The patchwork of territories – patrolled by some Israelis, some Palestinian police, and some Israeli settlers and even Palestinian militants – makes going on any story an unexpected journey.
Rania Jabaneh, a producer at Al Jazeera since 2002, said: He described Abu Akleh as a consultant and friend who praised how he had to withdraw from the procession on Thursday in the wake of another report. “Nablus, trying to get to Hebron, you feel like you’re covering the islands.”
Mohammed Daraghmeh, a longtime reporter who is now the head of the Asharq News bureau, said he had recently returned to his home in Ramallah after a day of pending evictions of Palestinian families south of Hebron. As he crosses a bend where Israeli settlers often wait for buses and rides, he sees a soldier pointing his automatic weapon directly at his windshield.
“I was afraid he was going to pull the trigger,” he said. “[The killing of] Shirin reminds me again that no place in Palestine is safe. You could have a helmet, you could have a vest, and you would die anyway. “
But still, like his friend Abu Akleh, Daraghmeh, 58, says he spends his time in the dramatic limestone hills and chaotic West Bank city.
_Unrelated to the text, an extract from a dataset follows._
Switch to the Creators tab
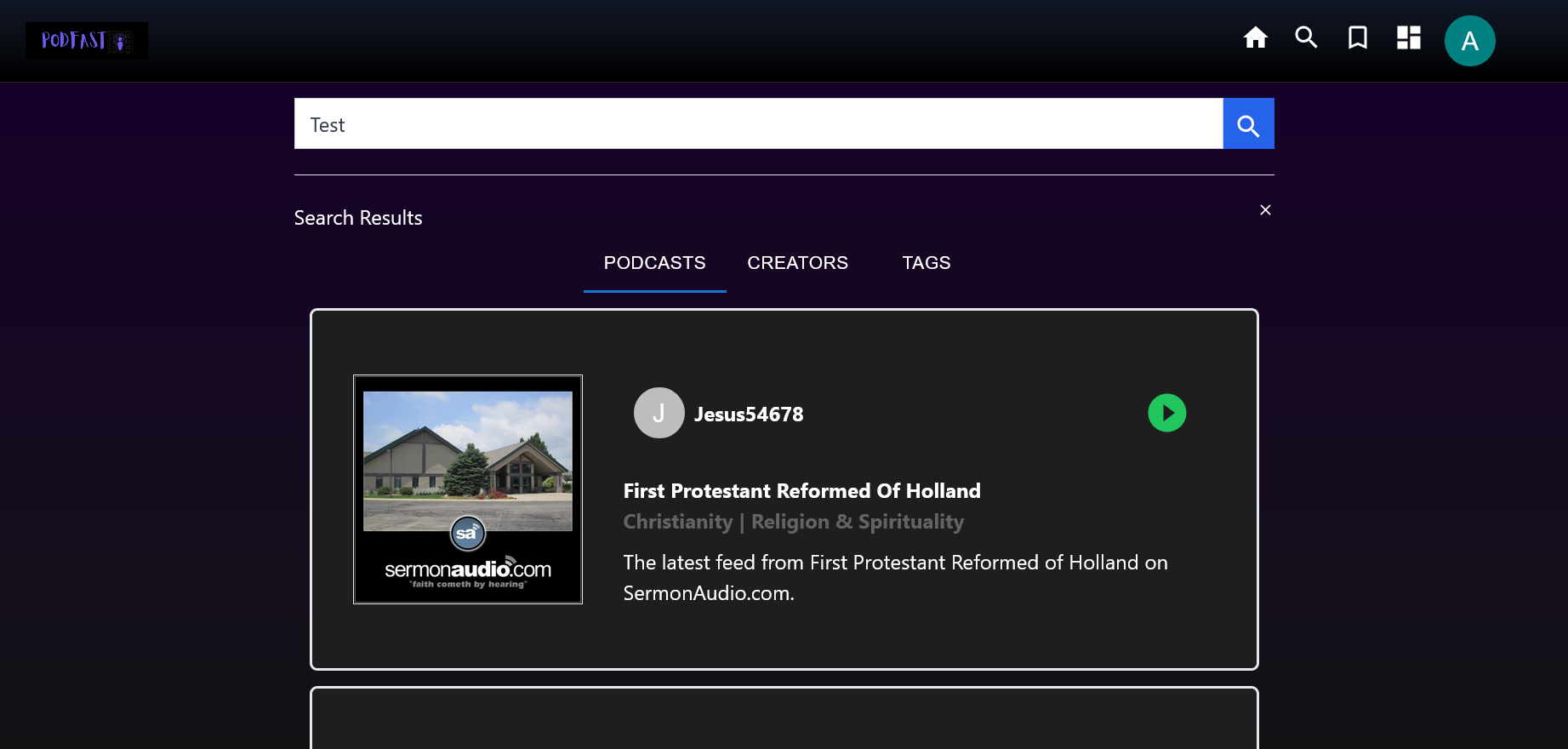1568x749 pixels. pos(797,263)
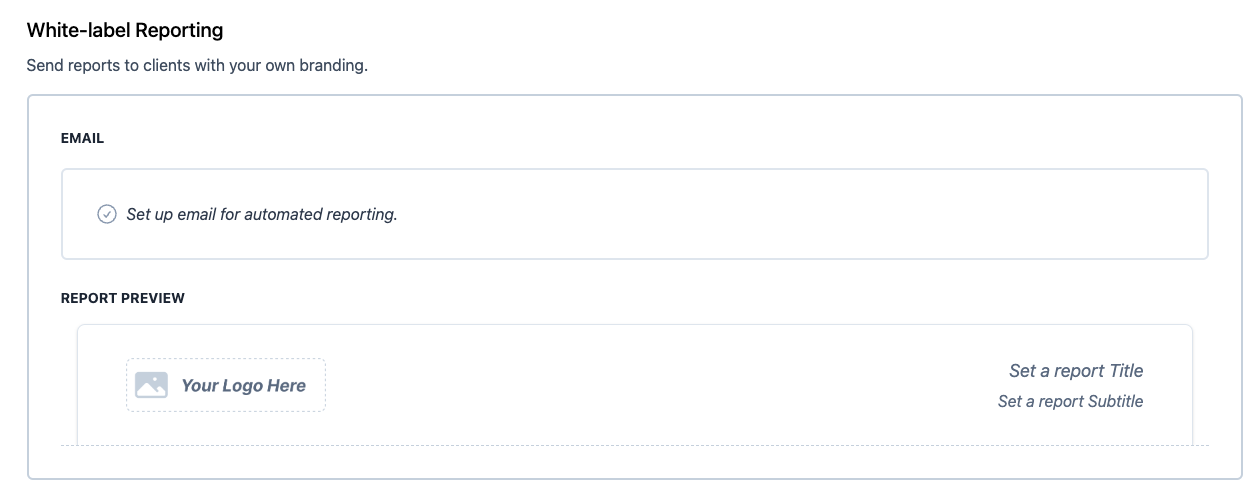This screenshot has width=1258, height=502.
Task: Edit the 'Set a report Title' field
Action: [1076, 371]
“He always prefers to be on the field,” he said. “You touch the story. You feel the heat. It’s better than being in the office. “
Mashal said the work has become more risky in recent years. A decade or so ago, Palestinian journalists knew how to set up near or behind Israeli troops when they were fighting stone-throwing Palestinians, arguing that it was better not to be in front of a gun.
“We could have survived being hit by rocks,” he said. “We have used the Israelis as protection.”
Now that both sides are well-equipped, it is difficult for journalists to find a safe place.
And yet, when she attends her friend’s memorial service and files the story of her death, Mashal says she has no plans to abandon a routine that is both terrifying and rewarding, even though her children have urged her to retire in recent days.
“Of course I’m going to continue,” he said. “This is my life.”